- Nationality: French
- Born: Gonzague Marie Maurice Raphaël Olivier 27 September 1921 Roubaix, Lille, France
- Died: 30 January 2013 (aged 91) Annappes, Lille, France
- Relatives: Jean-Claude Olivier (son)

24 Hours of Le Mans career
- Years: 1953–1955
- Teams: G. Olivier Porsche KG
- Best finish: 14th (1954)
- Class wins: 1 (1954)

= Gonzague Olivier =

French racing driver

Gonzague Olivier (27 September 1921 – 30 January 2013), referred to in some sources as Gustave Olivier, was a French racing driver and boat builder. Most of his success came at the wheel of Porsche 356 and Porsche 550 racing cars in the 1950s.

==Racing career==
In 1952, Olivier drove a Simca 8 Sport to second in class at the Circuit International de Vitesse in Bordeaux, and placed fourth in class in the 12 Hours of Hyères alongside Bernard Dubly.

In 1953, he took part in the Rallye des Routes du Nord for the first time. He finished second overall with Dubly as co-driver. He returned to Hyères, this time sharing a Porsche 356 with Auguste Veuillet. The pair won their class for the first time. Later that year, Olivier made his first appearance at the 24 Hours of Le Mans, sharing his Porsche as a private entrant with co-driver Eugène Martin. They retired with engine issues in the 18th hour. He raced his Porsche in two more sportscar races that year: the Grand Prix Automobile de AC du Nord in his hometown of Roubaix, and the Caen Grand Prix, retiring from both. In October, he served as co-driver to Gilberte Thirion, and the pair won the Tour de Belgique road rally.

Olivier and Thirion continued their partnership to the 1954 Rallye des Routes du Nord, winning the event with Olivier as driver. Across April, he raced three times at Montlhéry: he placed fourth in the S+1.3 race at the Coupes de Vitesse, won the S2.0 race at the Coupes du Printemps, and won his class at the Coupes de Paris. The following month, he entered a production sportscar Grand Prix at Spa-Francorchamps, where he won the S1.6 class in the second race of the day. He reunited with Thirion to win his class in the Bol d'Or at Montlhéry. In June, he raced at Le Mans as part of the official Porsche KG stable, who entered two Porsche 550s to the S1.5 class and one to the S1.1 class. He shared the lower-displacement example with Zora Arkus-Duntov to score yet another class win, helping Porsche sweep the S1.1 and S1.5 classes along with Johnny Claes and Pierre Stasse. June saw him take two further class wins at Picardie and Metz. His last outing of the year saw him place second in class with Veuillet at the 12 Hours of Reims.

1955 began with a return to the Rallye des Routes du Nord, this time sharing a Gordini 1490 with Jacques Ickx; however, the pair retired with an accident. The remainder of the year saw Olivier return to his Porsche 550. He reunited with Veuillet to take overall victory in the prestigious Bol d'Or at Montlhéry, in what would be the final running of the event. The circuit was notoriously demanding on a car, but the pair praised each other's calm and measured approach to such a long and challenging race. Nevertheless, they did not anticipate racing together at Le Mans because Veuillet had been offered a works drive that year. They shared a car one last time at the 12 Hours of Hyères, scoring a second class victory in that event.
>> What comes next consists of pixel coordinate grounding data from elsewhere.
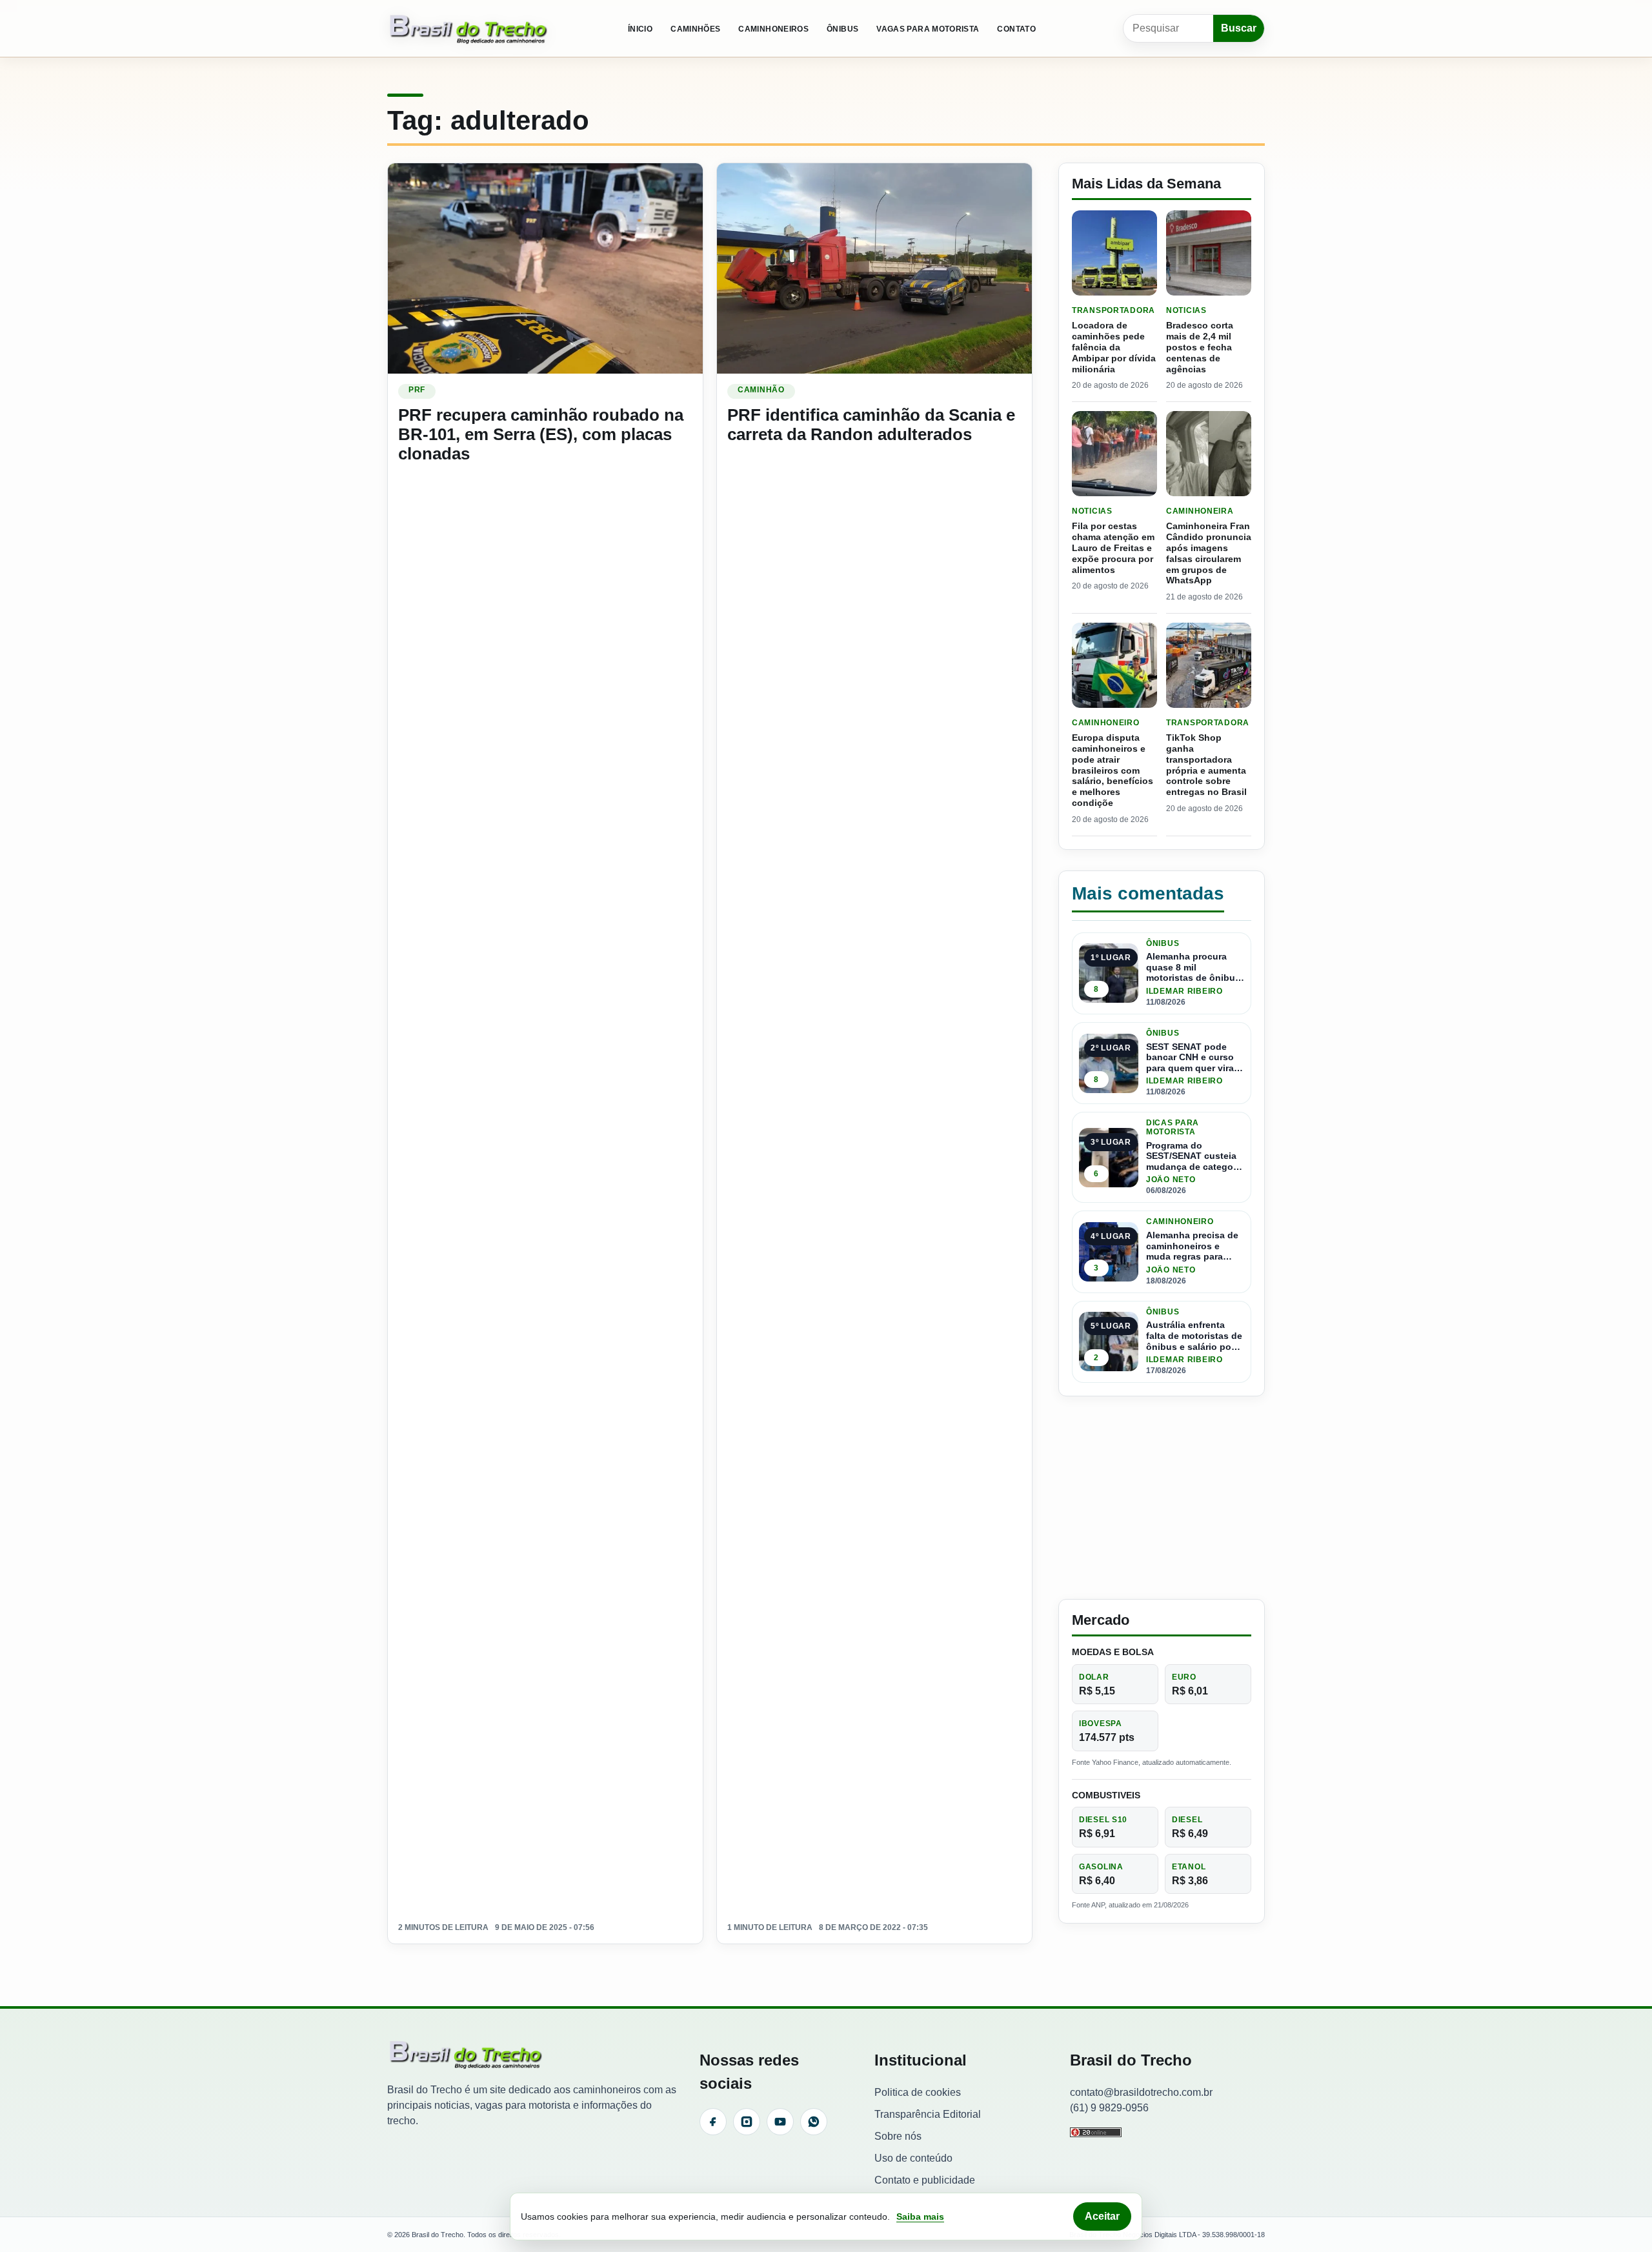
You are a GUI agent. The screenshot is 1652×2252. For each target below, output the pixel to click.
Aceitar (1102, 2216)
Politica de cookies (917, 2092)
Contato (1016, 29)
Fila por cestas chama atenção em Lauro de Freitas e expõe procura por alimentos (1113, 547)
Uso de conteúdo (913, 2158)
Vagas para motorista (927, 29)
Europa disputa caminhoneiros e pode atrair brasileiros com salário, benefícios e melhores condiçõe (1112, 770)
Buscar (1238, 28)
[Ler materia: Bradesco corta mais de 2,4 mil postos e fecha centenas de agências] (1208, 253)
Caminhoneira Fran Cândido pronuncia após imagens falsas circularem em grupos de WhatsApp (1208, 553)
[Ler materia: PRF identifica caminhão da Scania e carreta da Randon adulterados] (874, 268)
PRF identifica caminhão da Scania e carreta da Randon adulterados (871, 424)
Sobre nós (898, 2136)
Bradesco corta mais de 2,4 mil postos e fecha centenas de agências (1199, 347)
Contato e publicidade (924, 2180)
Olivier entered two 550s to Le Mans that year. He shared one with German driver Josef Jeser, placing second in the S1.1 class, and entered another in partnership with Ecurie Belge, which Wolfgang Seidel and Olivier Gendebien drove to second in S1.5, splitting Porsche KG's works entries. In addition, Olivier drove in three solo events that year: he placed second-in-class in that year's sportscar Grand Prix at Spa, finished fourth at Dieppe, and retired with an accident from the Nürburgring 500 km.

Following this successful period, Olivier began to wind down his racing activities. In 1956, he entered Le Mans with Veuillet in his privateer Porsche 550, but the car ended up being driven by Claude Storez and Helmut Polensky. His only race that year was the 1000 km de Paris at Montlhéry, sharing a Porsche 550 with Robert Dutoit but retiring with an accident. Following this, he drove a Porsche 356 in the Rallye des Routes du Nord in 1958 and 1959.

==Business interests and later life==
Olivier and his racing co-driver Auguste Veuillet became good friends. Veuillet had founded the Sonauto company in 1947 and it became France's first Porsche importer. Olivier's son Jean-Claude joined the company in 1965 and helped it become the country's first Yamaha motorcycle importer.

During his youth, Olivier had been active in water skiing and won several national awards. Following his motorsport career, he became a designer of boats and outboard motors. His constructions have become highly sought after by vintage boat collectors.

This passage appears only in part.